J. Christian Adams, president of the Public Interest Legal Foundation | PILF

A 1982 amendment to Section 2 of the Voting Rights Act (VRA) created an “absurdist burden on states,” the Public Interest Legal Foundation (PILF) argued in an amicus brief filed with the U.S. Supreme Court in an Alabama redistricting case.

In the case, John Merrill, et al v. Evan Milligan, et al. and John Merrill, et al v. Marcus Caster, et al., a lower court found that the state’s 2021 congressional redistricting plan violated what are known as the “Senate Factors,” in Section 2, six clauses Congress added to the law in 1982.

The PILF amicus, dated April 29, asks the high court to reconsider how the Senate Factors are applied.

“The Senate Factors must be reconsidered by the court,” PILF President J. Christian Adams said in a statement. “They transform Section Two into an unconstitutional intrusion into states powers to run their own elections.
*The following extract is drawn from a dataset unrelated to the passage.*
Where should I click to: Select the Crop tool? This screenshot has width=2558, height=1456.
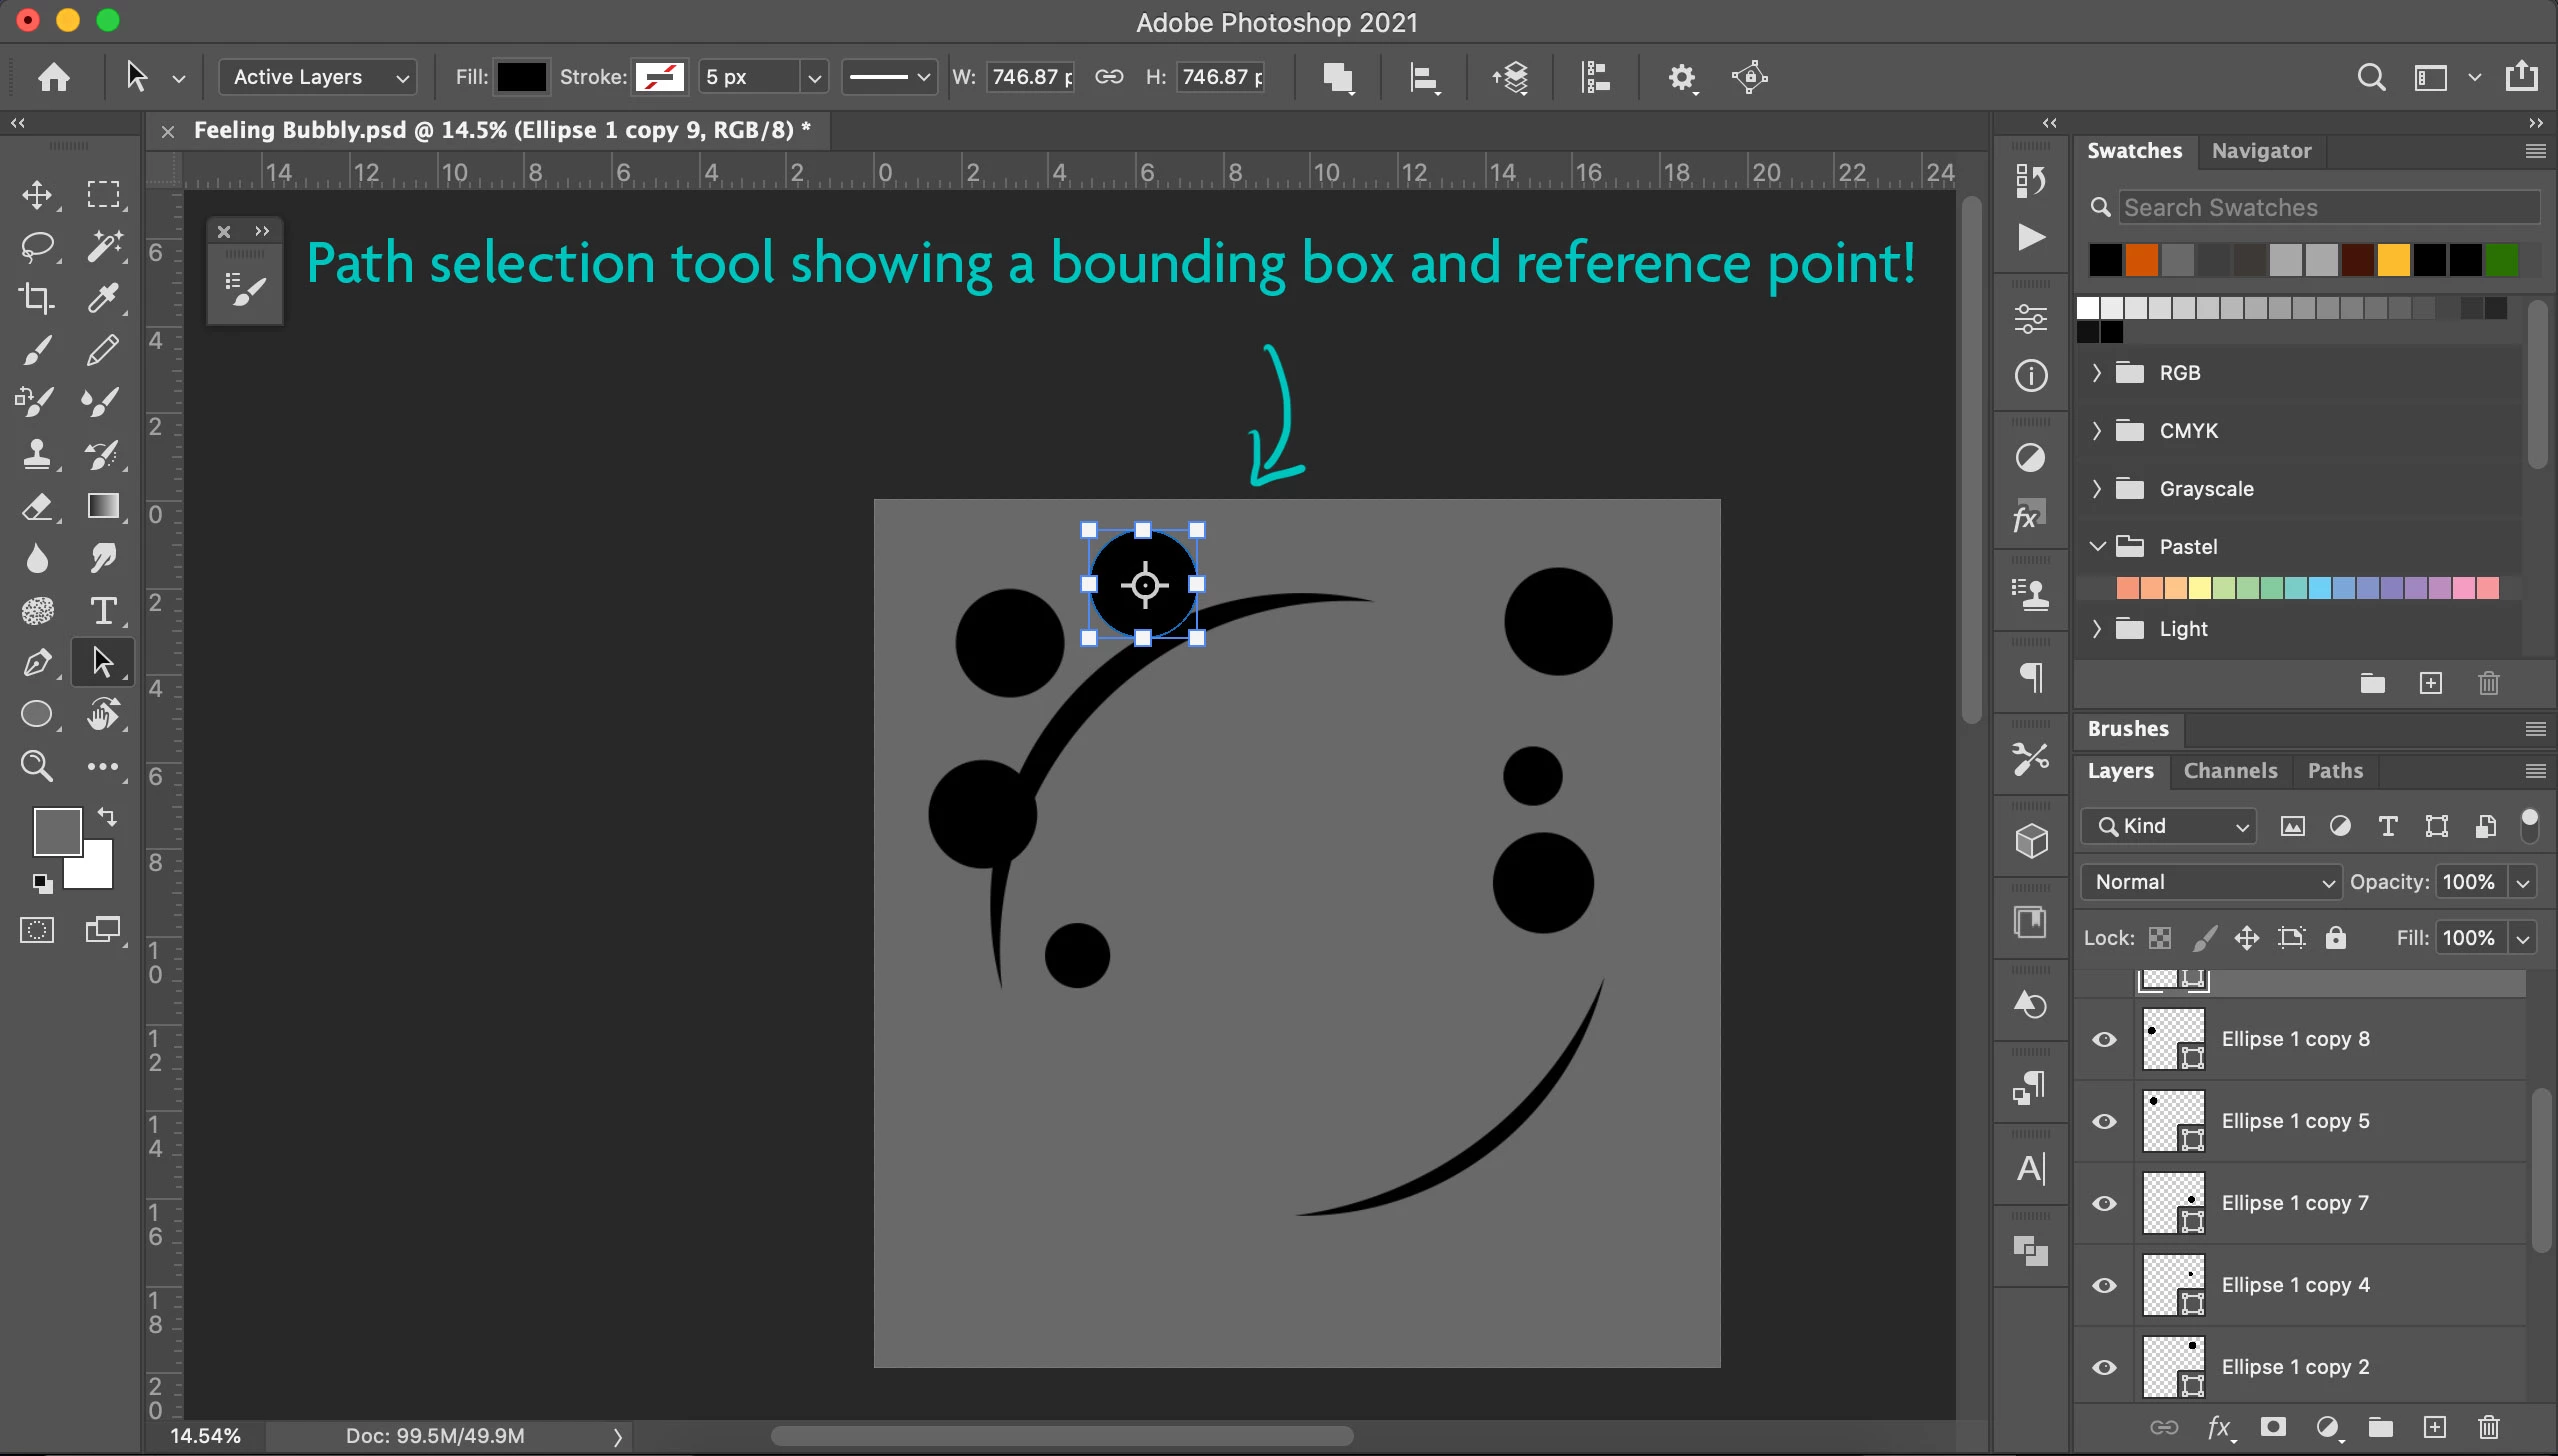pyautogui.click(x=38, y=298)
Statements made by private parties have been used against states. This is fundamentally unfair to defendants and should end.”

Senator Factor Six, which considers “whether political campaigns have been characterized by overt or subtle racial appeals,” was most in need of re-evaluation, the brief said.

“…the mere existence of a racial appeal in any context in a jurisdiction is now relevant evidence to aid a plaintiff in a Section Two case,” the brief states. “Indeed, there is no limit on Senate Factor Six and it results in a state’s map being subject to a Section Two challenge in part because of statements or political speech by private parties.

“Indeed, a defendant has no means to rebut a plaintiff presenting third party statements except to argue they are fictional or manufactured,” the brief continues. “All such evidence, otherwise, weighs against a defendant. Senate Factor Six should be re-examined by the Court because of the abusive and unfair burden on defendants.”

On Feb. 7, the high court issued an order staying the lower court's order striking down Alabama's congressional plan. The decision permits the plan to be used for the May primaries. The court did not rule on the merits of the case.